- Origin: Austria, Italy
- Genres: Jazz Ambient music
- Years active: 1991–1998
- Labels: Materiali Sonori, Deep Wave, All Saints
- Past members: Hans-Joachim Roedelius Fabio Capanni Nicola Alesini
- Website: Myspace: Roedelius/Cluster/Aquarello Roedelius: Official Website

= Aquarello =

Austrian-Italian musical group

Aquarello was a musical group which blended ambient music and jazz. The trio included keyboardist Hans-Joachim Roedelius, based in Austria, and two Italian musicians, multi-instrumentalist Fabio Capanni, and saxophonist Nicola Alesini. They were active between 1991 and 1998, recording and releasing three albums.

==Overview==
===Core members===
- Hans-Joachim Roedelius (1991–1998)
- Fabio Capanni (1991–1998)
- Nicola Alesini (1991–1998)

===Collaborators===
- Arlo Bigazzi - recorder, bass guitar, nature sounds, mixing. Producer. (1992)
- Laszlo von Ramhorst - percussion, bass, keyboards, harmonica, flute. (1993)
- Felix Jay - electric piano and keyboards. (1993)

==History==

The first Aquarello album, Friendly Game, was released under the three artists' names but is listed as the debut Aquarello album in the discography on Roedelius' official website. Fabio Capanni played a wide variety of instruments on the album, including electric and acoustic guitar, piano, synthesizer, marranzano, and bouzuki. The trio were joined by Arlo Bigazzi on Friendly Game, who in addition to serving as producer, played recorder and bass. He also co-wrote the song "Fiori" with Roedelius and Capanni and share arranger credits with the three members of Aquarello. Friendly Game was released by the Italian label Materiali Sonori in 1992.

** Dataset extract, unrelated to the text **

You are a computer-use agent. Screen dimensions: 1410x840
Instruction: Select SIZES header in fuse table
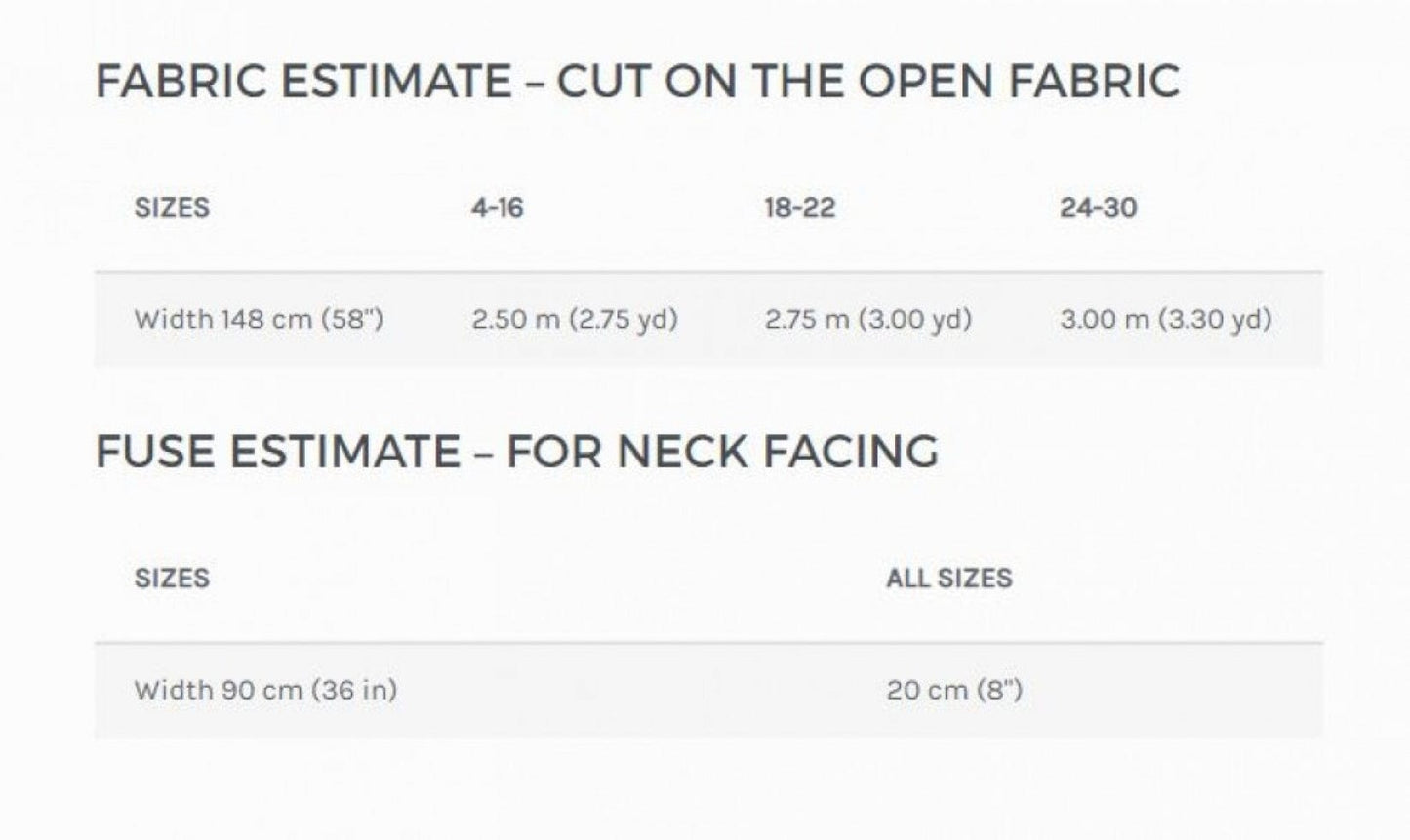coord(172,579)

Their second album To Cover the Dark, was their first release under the Aquarello name. It was released in 1993 on the British Deep Wave label, the trio were joined by multi-instrumentalist Laszlo von Ramhorst and keyboardist Felix Jay. von Ramhorst played percussion, bass, keyboards, harmonica, and flute on the album.

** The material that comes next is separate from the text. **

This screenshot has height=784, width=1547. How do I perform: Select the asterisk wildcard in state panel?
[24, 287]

Aquarello's third, eponymous album was released in 1998 on the U.K.-based All Saints label. It was the only album on which just the trio played with no additional musicians collaborating. 12 of the 14 tracks were recorded live at the Visual Music Festival VI in Lanzarote and most of this material are live versions of pieces which appeared on the first two albums.

==Discography==
- 1992 : Friendly Game (studio album, as Roedelius, Capanni, Alesini)
- 1993 : To Cover The Dark (studio album)
- 1998 : Aquarello (live album)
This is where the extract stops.